26 June 2020

Week commencing 26 June 1989

Using a marketing gimmick to sell your product can help to break a single on the chart.  At other times, it spectacularly backfires.  Among this week's new entries, we have: a track that sounds like it was a contender for a Bond movie, a song based on a sample of a fantasy sitcom theme, and a song that was used in a Coca-Cola ad (overseas, anyway).  None of these gimmicks helped the songs in question to become hits in the land of sweeping plains.  Do the songs stack up on their own merits without the associated gimmicks?  Let's take a look at this week's new entries, and see what you think...

Swing Out Sister: Wig-out, sister! How Corinne Drewery from Swing Out Sister reacted when she saw the peak for her band's new single.

Top 150 debuts:

Number 114 "You on my Mind" by Swing Out Sister
Peak: number 114
Peak date: 26 June 1989
Weeks in top 150: 7 weeks
Weeks on chart: 7 weeks

In 1987, Swing Out Sister belatedly burst onto the Australian chart with their breakout hit, "Breakout".  I say 'belatedly', because the single did not reach its peak of number 12 in Australia until late July 1987, despite being released locally in mid-February 1987, and peaking in the UK in November 1986.  Seeming like they might become the next big thing, Swing Out Sister only placed one other single in the top 100 down under - that being follow-up release "Surrender", which peaked at number 78.  Roll on to 1989, and this track, the lead single from the album Kaleidoscope World, sounding and looking a little bit like a Bond theme, stalled outside the top 100.  "You on my Mind" fared better in the UK, where it peaked at number 28; though its chart performance must have still been a disappointment for the group, given that it was the lead single from a new album.  Swing Out Sister will join us again in a couple of months.

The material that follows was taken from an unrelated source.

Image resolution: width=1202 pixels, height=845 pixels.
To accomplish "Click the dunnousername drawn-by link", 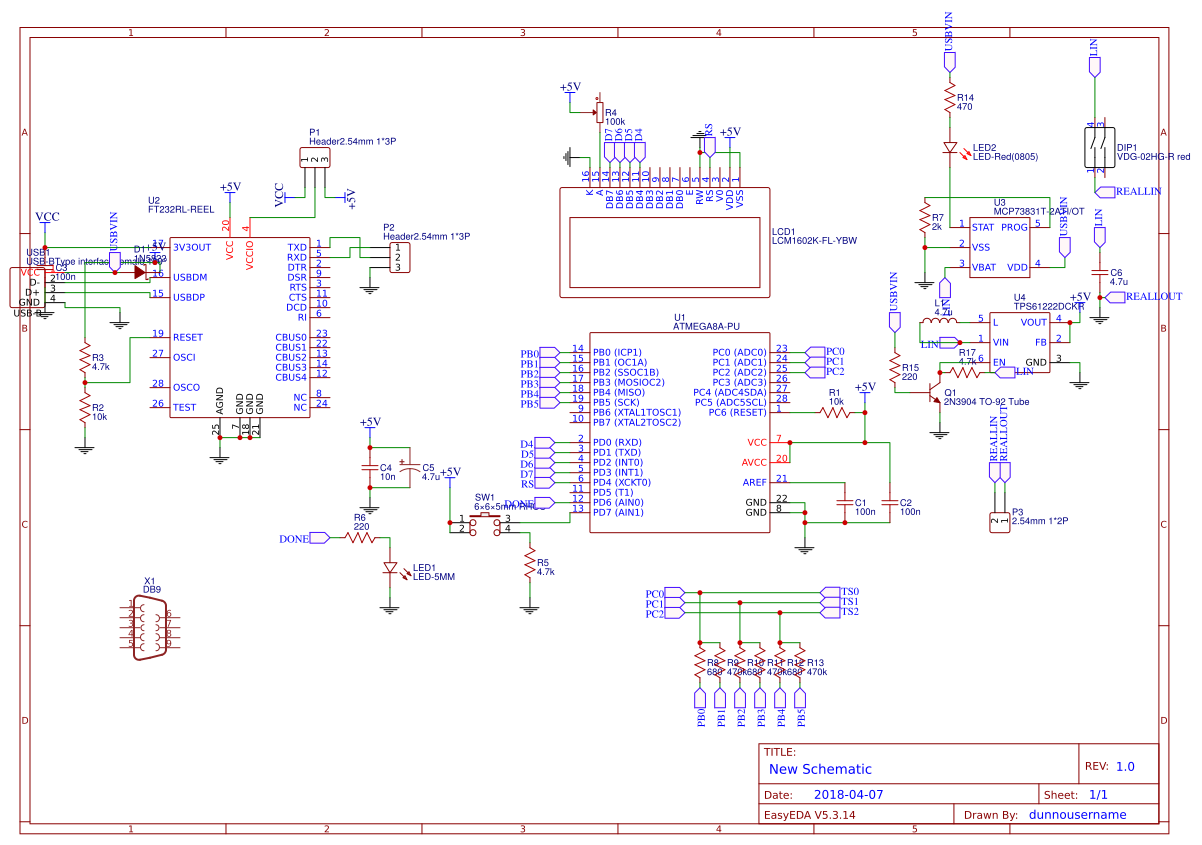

Number 131 "O Salvation" by The Celibate Rifles
Peak: number 123
Peak date: 3 July 1989
Weeks in top 150: 4 weeks

We first met The Celibate Rifles back in March, and here they are, bubbling down under again in June, with another track from their Blind Ear album.  The group never scored a top 100 single, but this was the second of five singles that peaked within the 101-150 region of the charts between 1989 and 1992, which must count for something.  The Celibate Rifles will next join us in May 1990.

Number 142 "Girls Ain't Nothing but Trouble" by DJ Jazzy Jeff & The Fresh Prince
Peak: number 142
Peak date: 26 June 1989
Weeks in top 150: 1 week

When it comes to rap crossing over to the charts, Australia was very behind the times.  This track peaked at number 21 in the UK in October 1986, and must have had a late or re-issued release in the US, where it peaked at number 57 on the Hot 100 in December 1988.  Skip ahead to July 1989, and Australia was finally ready for this track.  Well, kind of.  Following up "Parents Just Don't Understand", their number 48 minor 'hit' from November 1988, "Girls Ain't Nothing but Trouble" barely registered on the chart, spending one week inside the top 150.  I remember seeing this one on Countdown Revolution, and thinking what a novel idea it was to sample the theme from I Dream of Jeannie (I was 10, OK?).  Dimples D, of course, would have much greater success on our chart when trying the same thing in 1991.
"Girls Ain't Nothing but Trouble" appeared on the debut DJ Jazzy Jeff & The Fresh Prince album Rock the House.  However, their second album, He's the DJ, I'm the Rapper (number 140, May 1989), crept into the ARIA top 150 albums chart around the time of this single.
DJ Jazzy Jeff & The Fresh Prince will pay the 101-150 region of the chart another visit in 1992.

Number 148 "First Time" by Robin Beck
Peak: number 148
Peak date: 26 June 1989
Weeks in top 150: 2 weeks 
Weeks on chart: 4 weeks

Another song we got late in Australia was this one, which spent three weeks at number one in the UK in November 1988.  Despite being released locally in February 1989 and debuting at number 157 on the 27th of that month, it took four months for this to nudge the lower end of the top 150.  An American artist, Robin Beck's UK chart success was largely due to the song being featured in a TV commercial for Coca-Cola.  "First Time" also topped the charts in Germany, the Netherlands, Austria, Switzerland, the Flanders region of Belgium, and Norway.  Had the song had the same level of exposure in Australia, no doubt it would have charted better.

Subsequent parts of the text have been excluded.